Diese Modell stellt eine Art Vereinigte Staaten von Europa dar. Die 27 Länder einigen sich darauf, mehr Entscheidungsgewalt aus den Hauptstädten abzugeben und Beschlüsse gemeinsam zu treffen. Grundlage hierfür ist die Annahme, dass weder die EU in ihrer bestehenden Form, noch isoliert handelnde europäische Staaten den weltweiten Herausforderungen gewachsen sind. In der Folge könnten Gemeinschaftsentscheidungen deutlich schneller getroffen und umgesetzt werden. In Teilen der Bevölkerung, die der EU die Rechtmäßigkeit absprechen oder finden, dass den Nationalstaaten bereits zu viel Macht abhanden gekommen ist, dürfte das aber Unmut auslösen, hieß es in dem Papier.

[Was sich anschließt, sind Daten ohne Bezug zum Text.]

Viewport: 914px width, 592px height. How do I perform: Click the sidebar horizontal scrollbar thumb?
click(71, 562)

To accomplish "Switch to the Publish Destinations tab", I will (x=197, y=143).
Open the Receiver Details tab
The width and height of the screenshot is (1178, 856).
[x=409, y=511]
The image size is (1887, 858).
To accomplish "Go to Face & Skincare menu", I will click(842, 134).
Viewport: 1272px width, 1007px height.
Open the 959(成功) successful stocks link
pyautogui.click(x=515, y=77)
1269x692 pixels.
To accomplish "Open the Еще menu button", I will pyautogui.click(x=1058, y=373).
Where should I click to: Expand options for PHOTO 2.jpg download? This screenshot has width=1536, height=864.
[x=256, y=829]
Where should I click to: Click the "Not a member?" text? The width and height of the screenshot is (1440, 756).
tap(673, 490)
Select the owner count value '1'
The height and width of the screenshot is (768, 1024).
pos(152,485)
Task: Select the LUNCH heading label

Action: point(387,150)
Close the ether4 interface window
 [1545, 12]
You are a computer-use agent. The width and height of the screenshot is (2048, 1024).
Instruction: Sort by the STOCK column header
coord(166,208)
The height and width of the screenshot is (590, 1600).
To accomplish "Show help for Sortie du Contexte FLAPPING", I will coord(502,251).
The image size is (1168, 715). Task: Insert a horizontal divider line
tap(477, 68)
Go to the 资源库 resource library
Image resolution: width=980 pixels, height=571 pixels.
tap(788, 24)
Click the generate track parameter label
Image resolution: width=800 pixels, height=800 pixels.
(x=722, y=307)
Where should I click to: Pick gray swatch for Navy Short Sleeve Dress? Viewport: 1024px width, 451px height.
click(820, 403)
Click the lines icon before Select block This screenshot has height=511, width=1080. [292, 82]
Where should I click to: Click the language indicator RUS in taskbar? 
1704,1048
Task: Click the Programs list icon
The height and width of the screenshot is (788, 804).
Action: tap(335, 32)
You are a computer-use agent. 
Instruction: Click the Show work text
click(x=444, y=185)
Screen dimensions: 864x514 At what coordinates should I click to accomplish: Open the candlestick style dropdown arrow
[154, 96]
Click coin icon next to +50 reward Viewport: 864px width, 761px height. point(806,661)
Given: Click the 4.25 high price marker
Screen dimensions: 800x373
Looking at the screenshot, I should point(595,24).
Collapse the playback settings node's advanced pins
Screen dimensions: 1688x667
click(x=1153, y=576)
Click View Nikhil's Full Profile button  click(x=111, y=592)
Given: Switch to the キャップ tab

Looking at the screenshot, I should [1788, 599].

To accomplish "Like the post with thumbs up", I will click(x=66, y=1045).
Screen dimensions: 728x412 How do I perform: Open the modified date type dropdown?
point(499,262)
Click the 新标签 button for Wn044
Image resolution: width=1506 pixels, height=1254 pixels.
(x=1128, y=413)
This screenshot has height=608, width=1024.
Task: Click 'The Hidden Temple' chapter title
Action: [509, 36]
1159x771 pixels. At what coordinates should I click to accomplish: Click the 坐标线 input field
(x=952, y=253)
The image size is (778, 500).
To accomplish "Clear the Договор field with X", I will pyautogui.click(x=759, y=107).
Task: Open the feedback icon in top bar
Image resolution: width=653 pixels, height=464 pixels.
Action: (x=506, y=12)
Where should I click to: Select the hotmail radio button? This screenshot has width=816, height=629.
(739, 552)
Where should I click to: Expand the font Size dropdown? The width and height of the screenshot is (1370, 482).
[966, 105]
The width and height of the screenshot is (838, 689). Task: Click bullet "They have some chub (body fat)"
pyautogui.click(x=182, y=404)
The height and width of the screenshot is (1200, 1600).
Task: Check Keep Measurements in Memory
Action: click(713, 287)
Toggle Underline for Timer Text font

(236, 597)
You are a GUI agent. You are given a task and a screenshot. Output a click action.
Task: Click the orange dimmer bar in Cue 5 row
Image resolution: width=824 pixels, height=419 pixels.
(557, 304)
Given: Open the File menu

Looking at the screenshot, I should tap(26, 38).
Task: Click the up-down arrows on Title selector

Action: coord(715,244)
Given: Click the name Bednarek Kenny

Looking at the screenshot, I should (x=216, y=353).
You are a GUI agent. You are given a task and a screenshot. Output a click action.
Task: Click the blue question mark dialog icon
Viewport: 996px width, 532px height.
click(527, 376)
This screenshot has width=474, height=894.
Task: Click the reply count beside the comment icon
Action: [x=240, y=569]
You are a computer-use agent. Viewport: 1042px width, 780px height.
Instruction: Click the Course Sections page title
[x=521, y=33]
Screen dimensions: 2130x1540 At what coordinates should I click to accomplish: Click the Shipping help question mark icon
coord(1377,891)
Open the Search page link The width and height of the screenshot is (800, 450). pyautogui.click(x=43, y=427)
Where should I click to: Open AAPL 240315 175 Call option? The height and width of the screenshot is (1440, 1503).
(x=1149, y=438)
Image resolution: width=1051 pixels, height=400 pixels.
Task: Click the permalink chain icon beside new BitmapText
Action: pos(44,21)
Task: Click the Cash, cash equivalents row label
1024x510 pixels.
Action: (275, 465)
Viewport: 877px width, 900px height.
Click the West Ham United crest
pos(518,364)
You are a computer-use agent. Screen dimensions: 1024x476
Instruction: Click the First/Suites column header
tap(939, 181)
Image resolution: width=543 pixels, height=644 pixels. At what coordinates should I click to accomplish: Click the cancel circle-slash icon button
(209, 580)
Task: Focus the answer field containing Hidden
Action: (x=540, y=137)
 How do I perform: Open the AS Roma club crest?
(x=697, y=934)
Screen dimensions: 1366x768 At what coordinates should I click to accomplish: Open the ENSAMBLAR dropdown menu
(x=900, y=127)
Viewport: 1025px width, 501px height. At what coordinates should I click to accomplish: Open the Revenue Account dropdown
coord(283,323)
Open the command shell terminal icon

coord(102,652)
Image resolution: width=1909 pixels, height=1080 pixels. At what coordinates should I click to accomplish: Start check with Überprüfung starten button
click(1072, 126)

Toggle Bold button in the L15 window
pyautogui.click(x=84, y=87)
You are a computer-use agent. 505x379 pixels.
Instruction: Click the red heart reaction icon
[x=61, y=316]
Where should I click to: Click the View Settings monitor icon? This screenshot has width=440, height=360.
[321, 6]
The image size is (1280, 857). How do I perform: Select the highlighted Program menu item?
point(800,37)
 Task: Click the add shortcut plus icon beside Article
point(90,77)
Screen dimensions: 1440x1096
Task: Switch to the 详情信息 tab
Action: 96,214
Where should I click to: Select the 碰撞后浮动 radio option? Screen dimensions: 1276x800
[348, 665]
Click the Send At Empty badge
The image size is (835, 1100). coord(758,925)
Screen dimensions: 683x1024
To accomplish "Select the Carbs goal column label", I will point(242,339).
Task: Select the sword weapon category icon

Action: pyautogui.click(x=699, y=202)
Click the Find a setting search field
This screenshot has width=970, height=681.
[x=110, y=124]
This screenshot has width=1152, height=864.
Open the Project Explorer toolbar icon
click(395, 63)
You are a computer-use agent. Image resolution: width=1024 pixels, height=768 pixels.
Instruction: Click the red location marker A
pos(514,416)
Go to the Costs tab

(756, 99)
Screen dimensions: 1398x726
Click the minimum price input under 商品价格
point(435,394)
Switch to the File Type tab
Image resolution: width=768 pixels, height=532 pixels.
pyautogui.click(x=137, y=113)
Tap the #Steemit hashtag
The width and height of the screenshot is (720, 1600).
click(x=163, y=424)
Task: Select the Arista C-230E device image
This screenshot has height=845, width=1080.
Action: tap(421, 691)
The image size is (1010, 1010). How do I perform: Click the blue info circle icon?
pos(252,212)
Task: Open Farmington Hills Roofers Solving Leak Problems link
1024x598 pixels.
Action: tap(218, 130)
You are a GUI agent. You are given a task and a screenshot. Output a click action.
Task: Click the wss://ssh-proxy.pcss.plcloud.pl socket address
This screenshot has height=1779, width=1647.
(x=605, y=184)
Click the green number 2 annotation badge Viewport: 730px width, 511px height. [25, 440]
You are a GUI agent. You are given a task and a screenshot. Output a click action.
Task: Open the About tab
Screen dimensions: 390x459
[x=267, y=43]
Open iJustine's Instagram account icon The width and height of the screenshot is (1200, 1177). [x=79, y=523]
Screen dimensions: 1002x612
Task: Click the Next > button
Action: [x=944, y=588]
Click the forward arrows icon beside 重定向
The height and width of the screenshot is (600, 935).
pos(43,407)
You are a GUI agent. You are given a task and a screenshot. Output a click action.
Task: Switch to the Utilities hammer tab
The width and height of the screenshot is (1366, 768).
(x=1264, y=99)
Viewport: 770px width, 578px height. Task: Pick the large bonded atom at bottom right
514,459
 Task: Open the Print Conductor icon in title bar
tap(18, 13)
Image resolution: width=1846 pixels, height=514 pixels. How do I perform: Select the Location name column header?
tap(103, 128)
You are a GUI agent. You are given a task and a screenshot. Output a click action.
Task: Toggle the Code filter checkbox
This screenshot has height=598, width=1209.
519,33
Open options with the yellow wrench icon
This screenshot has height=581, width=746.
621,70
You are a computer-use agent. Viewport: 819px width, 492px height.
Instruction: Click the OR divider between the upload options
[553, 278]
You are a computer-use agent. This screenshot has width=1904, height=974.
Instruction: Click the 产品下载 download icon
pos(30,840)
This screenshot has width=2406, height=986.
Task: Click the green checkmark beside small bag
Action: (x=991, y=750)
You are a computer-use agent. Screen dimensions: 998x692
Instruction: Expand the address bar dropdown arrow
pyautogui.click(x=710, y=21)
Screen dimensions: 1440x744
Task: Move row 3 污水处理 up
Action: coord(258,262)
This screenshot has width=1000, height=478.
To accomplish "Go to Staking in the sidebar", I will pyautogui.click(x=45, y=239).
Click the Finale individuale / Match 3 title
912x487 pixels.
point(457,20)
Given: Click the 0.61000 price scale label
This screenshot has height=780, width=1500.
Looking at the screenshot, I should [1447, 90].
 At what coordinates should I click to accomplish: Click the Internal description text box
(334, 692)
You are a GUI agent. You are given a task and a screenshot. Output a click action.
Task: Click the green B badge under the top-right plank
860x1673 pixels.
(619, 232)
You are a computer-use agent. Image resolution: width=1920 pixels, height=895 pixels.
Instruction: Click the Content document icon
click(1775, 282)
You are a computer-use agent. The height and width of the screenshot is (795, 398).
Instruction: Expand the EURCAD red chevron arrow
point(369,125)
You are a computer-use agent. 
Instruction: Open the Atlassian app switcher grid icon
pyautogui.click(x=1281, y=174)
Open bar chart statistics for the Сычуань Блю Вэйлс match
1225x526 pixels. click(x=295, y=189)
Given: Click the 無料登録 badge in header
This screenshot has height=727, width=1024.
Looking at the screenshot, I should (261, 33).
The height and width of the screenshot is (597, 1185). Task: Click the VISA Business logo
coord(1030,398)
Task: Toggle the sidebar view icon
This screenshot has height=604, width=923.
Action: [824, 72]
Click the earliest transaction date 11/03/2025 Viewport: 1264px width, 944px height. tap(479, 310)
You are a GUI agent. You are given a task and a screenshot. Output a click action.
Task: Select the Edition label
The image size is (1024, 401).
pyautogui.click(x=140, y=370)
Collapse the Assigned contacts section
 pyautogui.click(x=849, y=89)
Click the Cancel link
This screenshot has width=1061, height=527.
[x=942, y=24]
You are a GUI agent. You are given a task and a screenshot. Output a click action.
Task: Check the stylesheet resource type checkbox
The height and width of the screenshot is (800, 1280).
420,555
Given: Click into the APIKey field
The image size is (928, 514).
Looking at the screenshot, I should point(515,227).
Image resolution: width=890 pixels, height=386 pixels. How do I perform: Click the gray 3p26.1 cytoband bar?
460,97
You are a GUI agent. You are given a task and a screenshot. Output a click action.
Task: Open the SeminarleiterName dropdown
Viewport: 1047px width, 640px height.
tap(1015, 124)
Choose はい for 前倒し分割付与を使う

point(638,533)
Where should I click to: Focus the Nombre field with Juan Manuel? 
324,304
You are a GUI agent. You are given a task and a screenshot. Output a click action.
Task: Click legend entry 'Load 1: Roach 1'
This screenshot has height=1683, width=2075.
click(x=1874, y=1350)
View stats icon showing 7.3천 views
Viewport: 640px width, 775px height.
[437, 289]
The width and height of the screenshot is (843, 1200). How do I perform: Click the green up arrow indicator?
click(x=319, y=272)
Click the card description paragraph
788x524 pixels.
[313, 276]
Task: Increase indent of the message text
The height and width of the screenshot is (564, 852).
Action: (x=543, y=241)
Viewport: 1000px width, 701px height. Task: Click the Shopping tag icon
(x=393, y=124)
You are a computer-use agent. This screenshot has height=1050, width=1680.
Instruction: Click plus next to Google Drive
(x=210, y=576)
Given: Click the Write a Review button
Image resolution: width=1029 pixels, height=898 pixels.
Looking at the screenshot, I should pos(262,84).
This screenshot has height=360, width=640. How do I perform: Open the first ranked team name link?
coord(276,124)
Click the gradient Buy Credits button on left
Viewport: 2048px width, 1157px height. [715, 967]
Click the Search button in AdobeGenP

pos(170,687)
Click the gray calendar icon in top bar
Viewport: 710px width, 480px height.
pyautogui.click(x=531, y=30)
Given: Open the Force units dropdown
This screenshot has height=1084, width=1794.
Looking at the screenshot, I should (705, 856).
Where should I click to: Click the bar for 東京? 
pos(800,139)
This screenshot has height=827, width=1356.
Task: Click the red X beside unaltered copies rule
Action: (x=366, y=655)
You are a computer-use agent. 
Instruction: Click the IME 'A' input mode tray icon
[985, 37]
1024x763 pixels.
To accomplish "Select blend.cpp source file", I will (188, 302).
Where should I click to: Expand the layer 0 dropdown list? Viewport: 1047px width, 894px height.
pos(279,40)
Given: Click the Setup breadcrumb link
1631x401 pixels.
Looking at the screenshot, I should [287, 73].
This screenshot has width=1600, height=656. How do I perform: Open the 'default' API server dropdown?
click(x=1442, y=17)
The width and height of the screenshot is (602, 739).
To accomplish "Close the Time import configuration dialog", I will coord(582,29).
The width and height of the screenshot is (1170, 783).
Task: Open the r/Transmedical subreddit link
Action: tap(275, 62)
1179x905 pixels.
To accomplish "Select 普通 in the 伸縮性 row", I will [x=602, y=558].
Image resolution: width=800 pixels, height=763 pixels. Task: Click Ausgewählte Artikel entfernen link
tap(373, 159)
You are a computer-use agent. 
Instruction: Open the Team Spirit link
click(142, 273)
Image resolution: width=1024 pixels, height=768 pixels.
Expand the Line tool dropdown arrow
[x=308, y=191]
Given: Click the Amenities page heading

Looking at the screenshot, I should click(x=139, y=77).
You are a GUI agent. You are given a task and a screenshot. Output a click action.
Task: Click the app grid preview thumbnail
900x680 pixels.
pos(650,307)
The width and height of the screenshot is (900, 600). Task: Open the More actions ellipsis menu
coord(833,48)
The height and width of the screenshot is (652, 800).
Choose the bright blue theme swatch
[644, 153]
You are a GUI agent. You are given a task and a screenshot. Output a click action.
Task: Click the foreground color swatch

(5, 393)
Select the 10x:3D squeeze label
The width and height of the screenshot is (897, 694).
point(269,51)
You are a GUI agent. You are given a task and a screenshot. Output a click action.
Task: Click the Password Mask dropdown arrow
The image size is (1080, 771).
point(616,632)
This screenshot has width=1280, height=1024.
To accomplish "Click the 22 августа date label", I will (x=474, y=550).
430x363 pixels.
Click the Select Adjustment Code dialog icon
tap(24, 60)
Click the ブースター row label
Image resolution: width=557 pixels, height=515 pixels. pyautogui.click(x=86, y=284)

„Die Europäische Union ist mehr als eine mehr oder weniger gehobene Freihandelszone“, sagte Juncker vor den Europaabgeordneten in Brüssel. Mit Blick auf eine radikale Rückbesinnung auf den gemeinsamen Binnenmarkt, ohne weitere politische Zusammenarbeit, erklärte er: „Meine Lösung ist das nicht!“
Die EU-Kommission sieht sich angesichts wachsender Kritik aus den Hauptstädten wegen einer „Überregulierung“ aus Brüssel unter Druck. In einzelnen EU-Staaten wie etwa Österreich, den Niederlanden und Frankreich verzeichneten EU-Kritiker und -Feinde zuletzt teils deutlichen Zulauf. Im vergangenen Sommer votierten die Briten zudem für einen Austritt aus der Union. Der offizielle Antrag dafür wird in den kommenden Wochen erwartet.
Die Ideen sollen nun als Grundlage für eine Debatte über künftige EU-Reformen dienen. Sie seien der Anfang einer grundsätzlichen Auseinandersetzung, betonte die EU-Kommission. Die Staats- und Regierungschefs sollen zum ersten Mal beim Spitzentreffen am 25. März in Rom darüber beraten. Anschließend soll die Diskussion unter anderem in den einzelnen Mitgliedstaaten fortgeführt werden.